Palo Alto Residence, Palo Alto, Calif.Architect: CCS Architecture, San Francisco
Builder: K Welton Inc., Palo Alto
Architect Cass Calder Smith confesses surprise when he reports that there have been no complaints from the neighbors about this very modern house, even though it’s located in an established neighborhood on a street lined with traditional houses. Built on a corner lot with a breezeway entry that can be seen from the street, the house isn’t exactly hidden by hedgerows. But it’s that very visibility that makes the house “a tiny bit public, less introverted,” says Smith, and, in turn, more warm and approachable. “I don’t like to walk straight to a façade with a front door,” he adds. A better alternative, Smith says, are side entries, which are able to create what he refers to as “psychological warmth.”

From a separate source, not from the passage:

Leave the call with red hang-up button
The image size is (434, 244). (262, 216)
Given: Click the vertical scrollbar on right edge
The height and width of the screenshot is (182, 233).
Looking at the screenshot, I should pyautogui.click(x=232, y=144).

That warm vibe continues throughout the home, which began with the idea of using rammed earth walls to provide an earthy softness. Other materials play nicely off those walls: white oak on the interior and ipe on the exterior. Smith reinforced the idea of warmth by ensuring that light would bounce off the wood surfaces.
Ample windows may provide lots of natural light during the day, but they can be cold when the sun goes down, “turning them into black holes at night,” Smith observes. He cites homes with waterfront views as posing special challenges where that’s concerned. But in this snug lot, that visual chill was avoided by making sure the landscaping was well-illuminated.
Most modern homes have open floor plans, which don’t feel as cozy as traditional homes do. But building in boundaries to delineate rooms, such as defining the ceiling planes, varying floor levels, and creating a sequence of solid and open spaces, is a way to add a sense of enclosure. In this house, visual variety enhances its warm, friendly feel.